### Extrait du texte:
────────

Pierre Jodlowski (1971)

La grève (2000)

musique électroacoustique pour le film La Grève de S.M. Eisenstein

œuvre électronique

  • Informations générales
    • Date de composition : 2000
    • Durée : 1 h 25 mn
    • Éditeur : édition du compositeur
    • Commande : Cinémathèque de Toulouse

Information sur la création

  • Date : 8 avril 2000
    Lieu :

    France, Toulouse, Blagnac, saison du Centre culturel Odyssud.


Information sur l'électronique
Dispositif électronique : sons fixés sur support

Note de programme

Synopsis du film

La grève [Statchka] / FILM de Serguei Mikhaïlovitch Eisenstein, 1924. URSS. 73 min. Noir & blanc. Muet. Scénario : S. M. Eisenstein, Valeri Pletnev & Gregory Alexandrov. Photographie : Edouard Tissé & Vassili Hvatov. Production : Goskino. Interprétation : Ivan Kljuvkin, Alexandre Antonove, Grigori Alexandrov.

Une usine en Russie au début du siècle. Tout est calme, le patron est souriant. Un groupe de militants prépare une grève. Un contremaître les dénonce et le gouverneur militaire utilise des indicateurs pour les espionner. La grève est cependant déclenchée après le suicide d’un ouvrier accusé injustement de vol. Le patronat organise la riposte, la grève se prolonge. La police fait appel à la pègre pour monter une provocation. L’assaut final est donné : c’est une véritable « boucherie ». Ce film, le premier d’Eisenstein, porte et développe déjà les théories du cinéaste sur le montage. La Grève est une révolution cinématographique enlevée par la fougue, l’audace et la liberté du jeune réalisateur.

────────

[Données des éléments et positions du texte]
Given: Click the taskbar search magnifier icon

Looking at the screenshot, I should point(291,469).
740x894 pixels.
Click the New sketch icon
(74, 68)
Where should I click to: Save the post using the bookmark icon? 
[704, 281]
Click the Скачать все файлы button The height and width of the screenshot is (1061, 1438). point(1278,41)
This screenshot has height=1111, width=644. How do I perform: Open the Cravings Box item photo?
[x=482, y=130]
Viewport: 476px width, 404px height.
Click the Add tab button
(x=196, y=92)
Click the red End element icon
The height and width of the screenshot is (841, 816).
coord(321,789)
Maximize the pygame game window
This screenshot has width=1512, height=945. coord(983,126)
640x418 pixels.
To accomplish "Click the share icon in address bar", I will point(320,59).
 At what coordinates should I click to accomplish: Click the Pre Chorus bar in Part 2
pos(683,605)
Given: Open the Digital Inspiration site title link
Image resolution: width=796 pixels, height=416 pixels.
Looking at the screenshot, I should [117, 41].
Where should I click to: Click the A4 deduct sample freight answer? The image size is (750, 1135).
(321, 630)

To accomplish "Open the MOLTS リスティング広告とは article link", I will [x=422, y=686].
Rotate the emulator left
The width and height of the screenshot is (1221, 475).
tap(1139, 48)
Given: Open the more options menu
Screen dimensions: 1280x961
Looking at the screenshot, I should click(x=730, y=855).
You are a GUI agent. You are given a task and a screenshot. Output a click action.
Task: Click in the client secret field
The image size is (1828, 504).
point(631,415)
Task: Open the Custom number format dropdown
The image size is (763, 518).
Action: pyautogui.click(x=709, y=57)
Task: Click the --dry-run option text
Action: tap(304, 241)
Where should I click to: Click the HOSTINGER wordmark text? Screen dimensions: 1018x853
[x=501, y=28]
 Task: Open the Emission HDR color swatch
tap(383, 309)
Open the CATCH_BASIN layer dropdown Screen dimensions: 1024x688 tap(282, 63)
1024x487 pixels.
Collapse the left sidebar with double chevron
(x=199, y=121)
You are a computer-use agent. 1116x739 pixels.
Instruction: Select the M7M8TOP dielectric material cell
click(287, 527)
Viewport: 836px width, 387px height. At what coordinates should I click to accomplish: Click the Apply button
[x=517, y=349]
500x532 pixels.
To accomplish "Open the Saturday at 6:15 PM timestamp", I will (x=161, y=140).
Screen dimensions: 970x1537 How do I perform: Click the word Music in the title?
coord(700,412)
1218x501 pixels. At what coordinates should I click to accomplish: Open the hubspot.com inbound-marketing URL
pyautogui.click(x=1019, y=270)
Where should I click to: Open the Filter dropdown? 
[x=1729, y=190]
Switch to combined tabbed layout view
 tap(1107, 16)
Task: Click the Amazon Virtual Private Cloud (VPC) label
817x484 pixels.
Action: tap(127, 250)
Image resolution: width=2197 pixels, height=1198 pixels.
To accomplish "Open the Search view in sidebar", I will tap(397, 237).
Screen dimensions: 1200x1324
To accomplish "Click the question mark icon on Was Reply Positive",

────────

### Consignes:
[1] Recopiez, s'il vous plaît, tout le passage de la notice sur La grève, depuis « France, Toulouse, Blagnac, saison » jusqu'à « Antonove, Grigori Alexandrov. ».
[2] D'après la notice sur La grève, quelle institution a commandé l'œuvre ?
[3] Poursuivez la notice sur La grève après sa dernière phrase.
Vous n'avez pas besoin des entrées.

### Réponses:
[1]
France, Toulouse, Blagnac, saison du Centre culturel Odyssud.


Information sur l'électronique
Dispositif électronique : sons fixés sur support

Note de programme

Synopsis du film

La grève [Statchka] / FILM de Serguei Mikhaïlovitch Eisenstein, 1924. URSS. 73 min. Noir & blanc. Muet. Scénario : S. M. Eisenstein, Valeri Pletnev & Gregory Alexandrov. Photographie : Edouard Tissé & Vassili Hvatov. Production : Goskino. Interprétation : Ivan Kljuvkin, Alexandre Antonove, Grigori Alexandrov.

[2] La Cinémathèque de Toulouse.

[3]
Présentation

Ce premier film d’Eisenstein pose d’une certaine façon les bases du langage du cinéaste russe en rejetant d’emblée la notion d’un cinéma d’acteurs, pour se préoccuper plus fondamentalement d’un art de l’image, au travers du montage et de la construction formelle. La portée politique du film, si elle reste indéniable (on parlera du cinéma soviétique de cette époque en termes de propagande), s’estompe au profit d’un travail où les enjeux purement artistiques prédominent. C’est tout au moins la perception que j’ai pu avoir de cette œuvre, dès le premier visionnement, où les questions de rythme, d’articulation et de gestes m’ont semblé à l’origine même de l’organisation temporelle et visuelle. La Grève reste pour moi un tableau ; tableau en mouvements, où le noir et le blanc deviennent couleurs, où la force d’une séquence est indissociable du tout, dans sa pertinence structurelle. La Grève, film muet, se détache ainsi de la parole, véhicule les symboles d’un monde bouleversé, transmet, jusqu’à aujourd’hui, et c’est là sa force, les questionnements de l’homme, le sens même de l’existence.

Pourtant, c’est par la dynamique de l’image, les contrastes prononcés du rythme des séquences, la mise en scène excessive (devenant allégorie) qu’une dimension philosophique peut naître et non pas par une simple mise en image d’acteurs ou d’histoires charismatiques (comme le cinéma peut le faire bien souvent aujourd’hui). On voit bien alors comment l’idée musicale peut naître dans l’esprit du compositeur : la musique est art du temps et de l’espace, du rythme et de la forme. Mettre ce film en musique ne consiste pas simplement à combler un silence (d’ailleurs Eisenstein le fait très bien tout seul !) mais plutôt à tisser des trajectoires, à renouveler l’espace de la projection dans une dimension sonore. Là est le projet de cette création : apporter un nouvel « éclairage » de l’œuvre cinématographique à travers une musique dont l’intensité rivalise avec celle du film, induire un rapport de forces, concentriques ou divergentes, retrouver l’énergie de l’image pour mieux la déconstruire et en donner une « interprétation » sensible.

Pierre Jodlowski.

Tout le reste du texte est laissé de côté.